Just passed four years diagnosed with bulbar Onset

[jellis86]

Hello everyone,
having passed 4 years since onset, and two years with mechanical ventilation and almost completely paralyzed, I've had some strange occurrences . Firstly, both arms including hands and fingers, are paralyzed, except for my left thumb, it moves freely.
But In January, of this year, my right wrist, regained Some movement, mainly I can lift my whole hand, and I can move it left and right. Although very slight. Last month, my left index finger, started moving, mainly inward, and it has some strength. Outward movement, isn't nearly as strong. I've always understood, that once the muscle, stops moving, that's it, motion will not return.
Can anyone explain to me, the physics, of movement, can it temporarily return? When I asked my doctor, he had no clue. And said that he would talk with other doctors. Three weeks, and not a peep.

 

[affected]

Hey! I often think of you and am so glad to see you back here, especially with such weird and wonderful news to report.

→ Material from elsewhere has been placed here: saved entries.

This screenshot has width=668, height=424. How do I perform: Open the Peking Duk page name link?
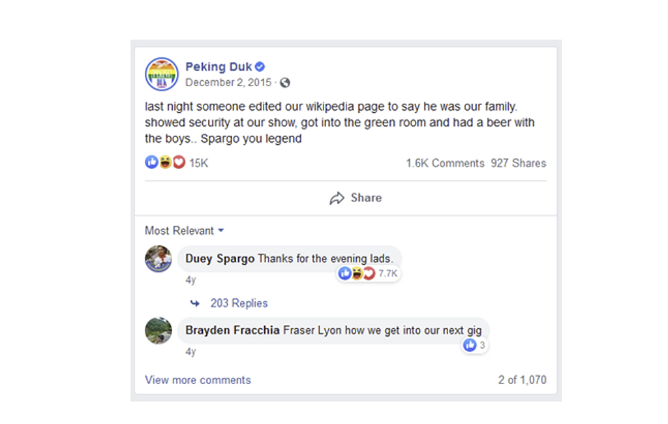click(x=218, y=67)
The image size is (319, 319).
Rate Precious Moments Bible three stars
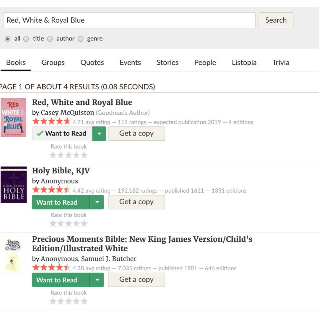69,301
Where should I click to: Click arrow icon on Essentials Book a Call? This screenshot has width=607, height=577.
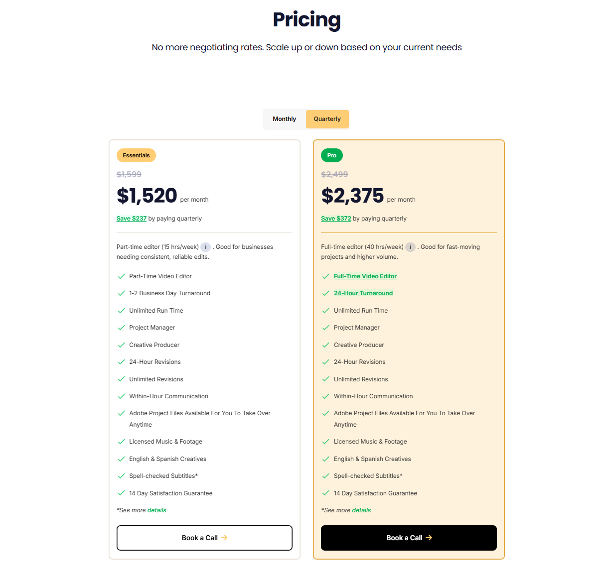pos(224,538)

I can't explain but I'm going to say something - I was always under the old impression that nerves don't regenerate and we called the nerves 'dead' when a muscle stopped working. So I always thought that if a cure were found, it would not bring dead nerves to life again. So I thought that meant that a cure would only really be a true cure for people with little nerve 'death'.

BUT some of our PALS that have been on the Lunasin trial have had reversals in muscles or muscle groups, which I should say as neurones because the problem was always there not the muscle really.

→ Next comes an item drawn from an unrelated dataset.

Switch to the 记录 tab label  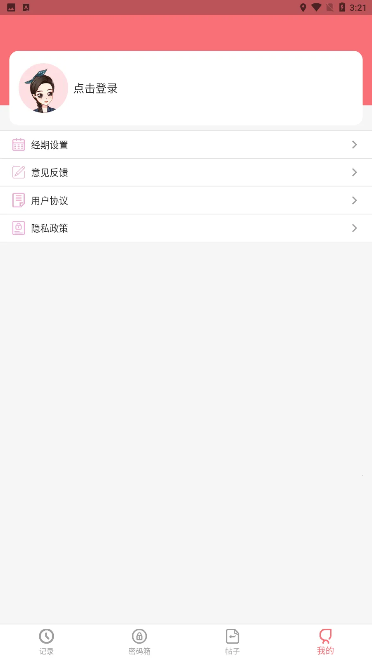[46, 651]
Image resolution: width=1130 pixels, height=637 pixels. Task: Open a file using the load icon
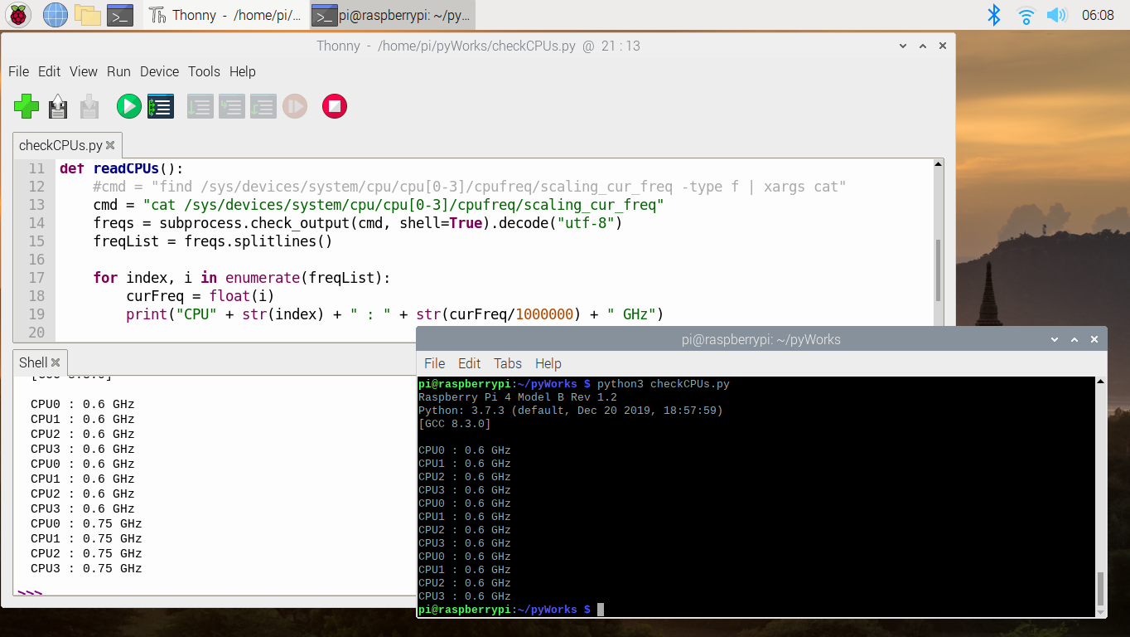[x=57, y=106]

So that has led me to understand that whatever happens to the neurones in ALS can in fact be reversed - dead ain't quite dead at all!

Now it doesn't explain what is happening for you at all of course, but it says to me that if something is happening with your neurones then the muscles will indeed begin to receive the signals and start to go again.

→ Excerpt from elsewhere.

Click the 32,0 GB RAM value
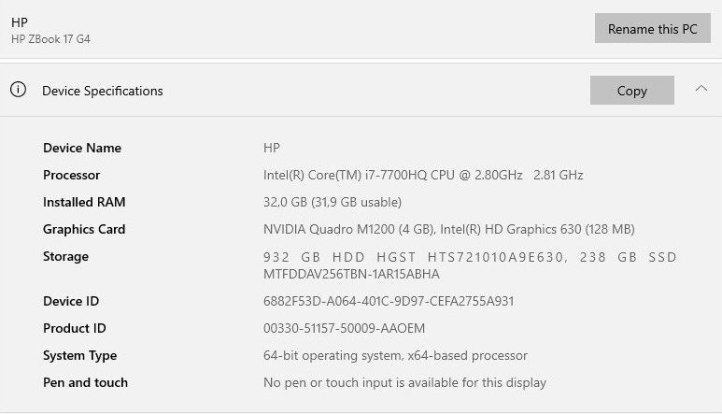This screenshot has width=722, height=414. coord(333,202)
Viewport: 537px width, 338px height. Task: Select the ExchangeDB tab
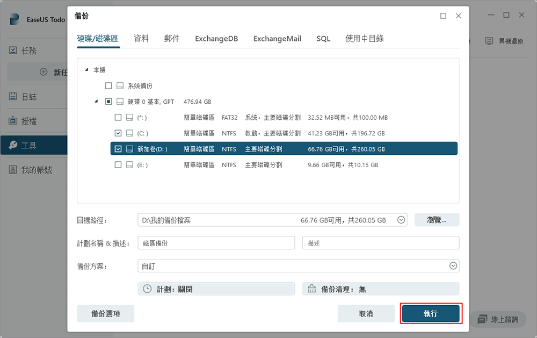coord(216,38)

Maybe it's worth contacting Dr Bedlack as he looks at every ALS reversal story.

Please do keep us posted!!!

 

[lgelb]

Agreed, you should contact Dr. Bedlack, as he is studying "reversals."

In re the nerve death thing, I think we have assumed that if a muscle stops working, a critical mass of the neurons that control it must be dead. But perhaps they are just "in a coma" (appearing dead on EMG) and can be revived. There is also evidence that in other diseases, the remaining neurons rewire things to control more muscles over time. So if you get treated with something that delays neuronal death, that would give you more neurons for longer that could reorganize. Finally, treatments in development like tirasemtiv seek to act on the muscle itself to make the most of what it has, control-wise.

 

[AKNate]

That's amazing news - are you doing anything different to warrant this new change or did it just happen? So interesting! I hope it gets better & better for you

 

[Nikki J]

Great to hear from you!

My sister regained a small amount of movement too. much less than you though

I have heard an expert say that when a cure is found it may be that PALS can recover. There is precedent for recovery from MND as in polio so the coma analogy Laurie gives would seem to apply

 

[Wburell]

I'm obviously in a different boat than you. I was diagnosed shortly ago but have had foot drop and essentially paralyzed below the knee for almost 2 years. Oddly I just regained the ability to kick my leg out a bit and small toe movement while symptoms have started elsewhere. I was told by Dr. Bedlack that hes seen random localized temporary improvements, plateaus, and even sometimes permanent improvement in areas. I would definately contact that group. They are great.

 

[Lkaibel]

My husband's left foot/leg has improved with pool exercises. Not stayed steady, but actually improved in strength. The Doctor said he thinks it is an actual improvement of the effected neurons and muscles effected by ALS, not just others compensating. His hands have progressed somewhat, just slightly.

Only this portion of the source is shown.